When we have a dependency on an addictive substance or habit, we often romanticise this relationship. We confer power and affection to the substance or behaviour. We make up excuses why it is good for us, why we should continue. We might say, “It helps me relax,” “I am more creative when I use”, “It helps me connect to my spirit”, “It is there for me when no one else is”, “It takes away my pain”, “It gives me energy”, “It is my best friend”, “It soothes me”, “It helps me forget”, “It allows me to escape”, “It fills the emptiness inside”, “It gives me a sense of control”.
While this may be our experience in the moment, addiction is not a true friend. The feeling or relief doesn’t last. The love is not reciprocated. That substance or behaviour, whether it be alcohol, tobacco, heroin, marijuana, sugar or any other drug, gambling, sex or shopping – doesn’t care about you. It doesn’t call you to see how you are doing. It doesn’t offer to hold your hand, rub your feet, or go with you to difficult appointments. It doesn’t make you meals, sleep with you, or praise you for something you did well, or tell you that it loves you. In actual fact, it robs you of all of this. It is a lousy selfish partner that doesn’t care. As you use, you lose your connection to other valuable, real friends and relationships that you already have or can develop. Don’t give your drug of choice or unhealthy habit value. It is taking away from you what you are seeking from it. It is a thief.
It’s Time to Say Goodbye
It’s time to say goodbye to your addictive substance or habit.

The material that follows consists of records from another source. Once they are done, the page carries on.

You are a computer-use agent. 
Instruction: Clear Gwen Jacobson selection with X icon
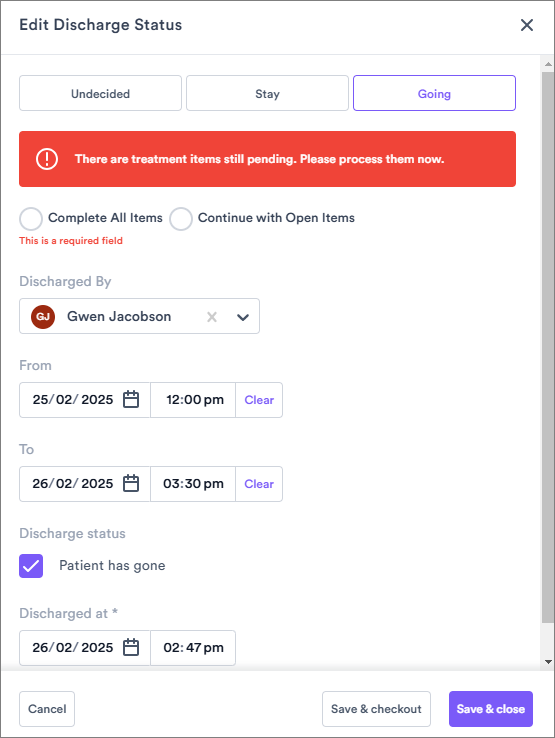212,317
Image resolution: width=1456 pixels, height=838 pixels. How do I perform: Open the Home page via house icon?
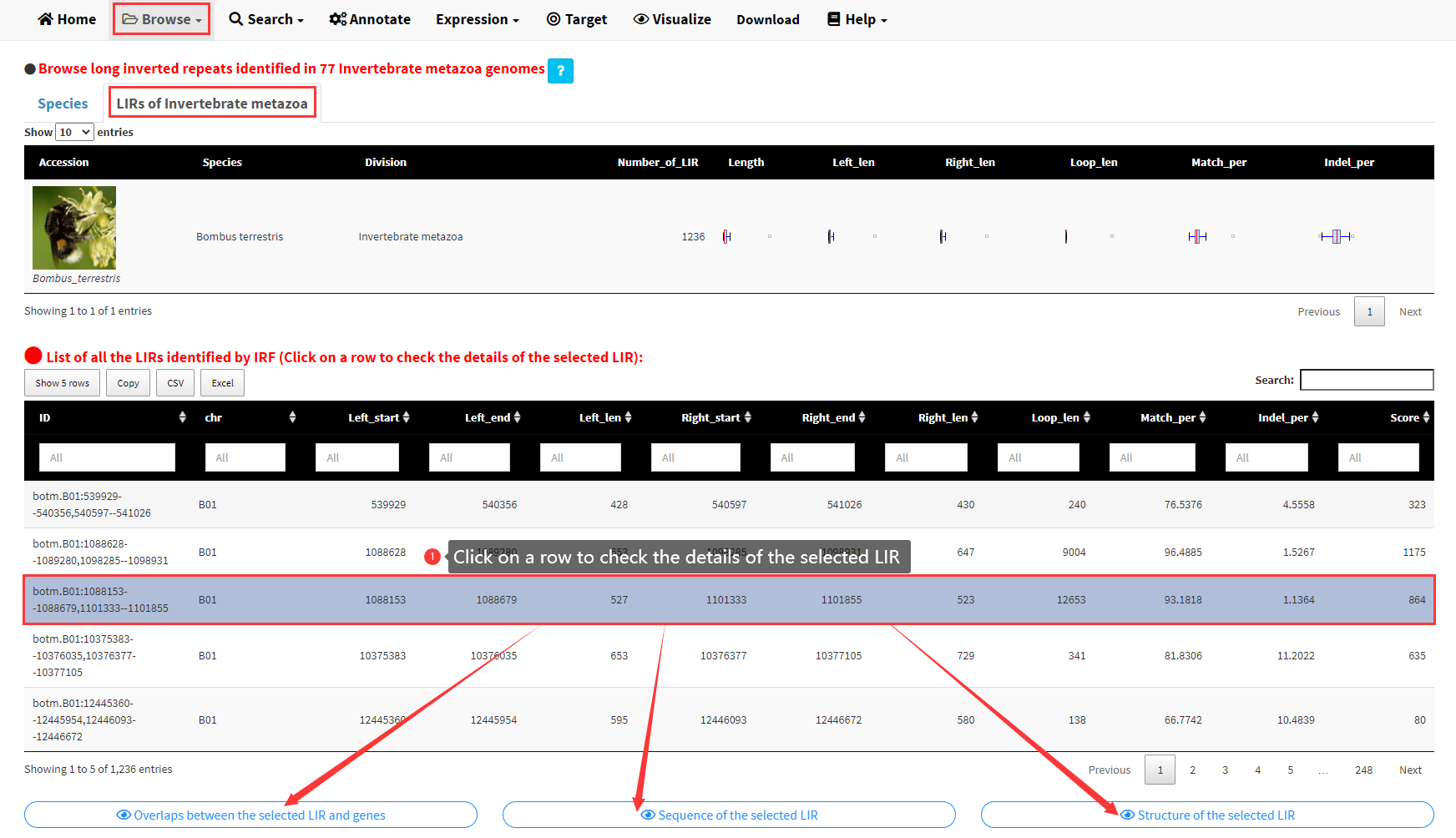pyautogui.click(x=67, y=19)
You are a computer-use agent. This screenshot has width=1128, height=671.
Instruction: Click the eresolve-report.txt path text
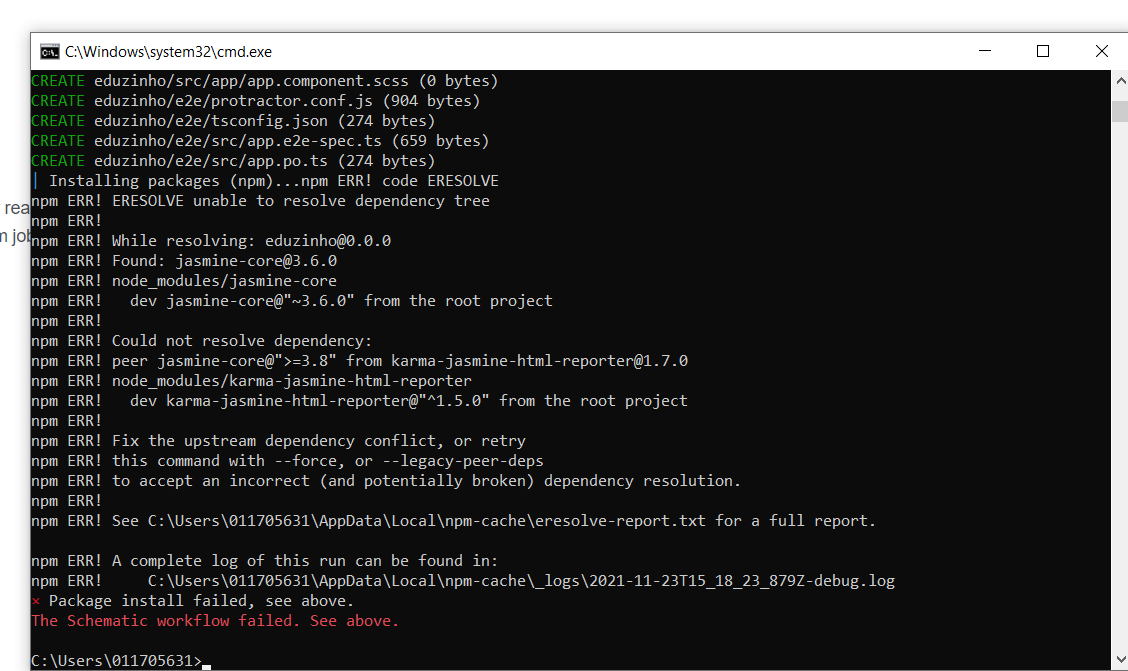tap(427, 521)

Acknowledge the ways in which it has supported you in the past. Recognize the ways in which it has hurt you and is blocking your future. Prepare to end the relationship. Sever the ties. Divorce yourself from the substance or behaviour.
Write a Letter
Imagine your addictive substance is the thief who broke into your home and stole your most valued possessions, or the partner who cheated on you. Reflect on all the ways that this is true and find the words to express it. Write a letter to your “addiction” to end the relationship, acknowledging the ways it served you in the past, and the ways it is harming you now. Tell the “addiction” that it is no longer needed, that the relationship is over. Then mail it. Snail mail. and read your letter every night before bed. Let me know what happens after 40 days.